**WORK ITEM**
Within the listing that follows, state how many lines include the word "legend"; write only that number.
____ THE RECORDS
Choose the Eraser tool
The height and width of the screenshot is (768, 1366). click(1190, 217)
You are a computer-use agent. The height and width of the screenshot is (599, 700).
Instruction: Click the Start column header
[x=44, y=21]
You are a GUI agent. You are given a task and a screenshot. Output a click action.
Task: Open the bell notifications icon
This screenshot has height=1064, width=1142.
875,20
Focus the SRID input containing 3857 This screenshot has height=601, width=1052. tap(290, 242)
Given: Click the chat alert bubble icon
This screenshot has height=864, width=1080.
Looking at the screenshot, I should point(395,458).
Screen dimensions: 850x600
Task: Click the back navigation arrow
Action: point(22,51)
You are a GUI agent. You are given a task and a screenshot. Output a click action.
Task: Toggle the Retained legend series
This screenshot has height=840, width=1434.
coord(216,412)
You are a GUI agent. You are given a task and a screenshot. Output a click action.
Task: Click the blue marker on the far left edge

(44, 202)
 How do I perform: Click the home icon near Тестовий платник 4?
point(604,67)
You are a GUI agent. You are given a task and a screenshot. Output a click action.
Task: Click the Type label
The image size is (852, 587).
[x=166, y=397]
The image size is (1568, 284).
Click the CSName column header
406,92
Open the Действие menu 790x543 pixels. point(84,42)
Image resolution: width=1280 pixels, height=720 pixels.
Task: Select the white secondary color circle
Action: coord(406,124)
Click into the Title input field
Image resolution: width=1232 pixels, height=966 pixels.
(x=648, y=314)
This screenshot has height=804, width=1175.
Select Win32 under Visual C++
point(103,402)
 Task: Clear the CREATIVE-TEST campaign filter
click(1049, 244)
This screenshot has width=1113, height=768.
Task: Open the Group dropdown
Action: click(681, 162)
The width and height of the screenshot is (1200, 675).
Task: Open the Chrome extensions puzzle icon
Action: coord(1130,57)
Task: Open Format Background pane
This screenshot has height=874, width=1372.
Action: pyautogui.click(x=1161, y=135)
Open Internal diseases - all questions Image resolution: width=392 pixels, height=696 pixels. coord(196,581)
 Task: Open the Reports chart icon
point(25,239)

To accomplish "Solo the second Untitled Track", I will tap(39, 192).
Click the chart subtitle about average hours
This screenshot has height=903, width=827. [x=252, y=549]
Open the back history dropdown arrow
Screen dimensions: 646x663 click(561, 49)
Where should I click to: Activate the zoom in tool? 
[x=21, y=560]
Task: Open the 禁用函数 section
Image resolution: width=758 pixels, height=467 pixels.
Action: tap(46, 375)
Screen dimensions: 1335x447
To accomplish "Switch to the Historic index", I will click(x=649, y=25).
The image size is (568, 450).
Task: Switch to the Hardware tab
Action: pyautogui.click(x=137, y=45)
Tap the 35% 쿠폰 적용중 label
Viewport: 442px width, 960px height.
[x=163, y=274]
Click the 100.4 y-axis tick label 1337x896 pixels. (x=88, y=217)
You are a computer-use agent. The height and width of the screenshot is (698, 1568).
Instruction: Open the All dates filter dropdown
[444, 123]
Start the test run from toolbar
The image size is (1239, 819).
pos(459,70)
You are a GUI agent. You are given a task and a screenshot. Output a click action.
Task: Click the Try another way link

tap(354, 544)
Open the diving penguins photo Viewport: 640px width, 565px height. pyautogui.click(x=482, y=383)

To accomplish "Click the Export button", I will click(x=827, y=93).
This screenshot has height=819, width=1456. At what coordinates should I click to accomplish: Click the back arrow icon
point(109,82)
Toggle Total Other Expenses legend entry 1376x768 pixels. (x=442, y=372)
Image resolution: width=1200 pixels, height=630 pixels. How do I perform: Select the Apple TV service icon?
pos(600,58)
________
**ANSWER FOR THIS EXERCISE**
2